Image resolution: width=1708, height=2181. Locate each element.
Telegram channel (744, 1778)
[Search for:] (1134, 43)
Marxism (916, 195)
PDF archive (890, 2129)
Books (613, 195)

########################################

TASK PROMPT: Line by line, please copy the listing exactly.

FINAL ANSWER:
Image resolution: width=1708, height=2181. Locate each element.
Telegram channel (744, 1778)
[Search for:] (1134, 43)
Marxism (916, 195)
PDF archive (890, 2129)
Books (613, 195)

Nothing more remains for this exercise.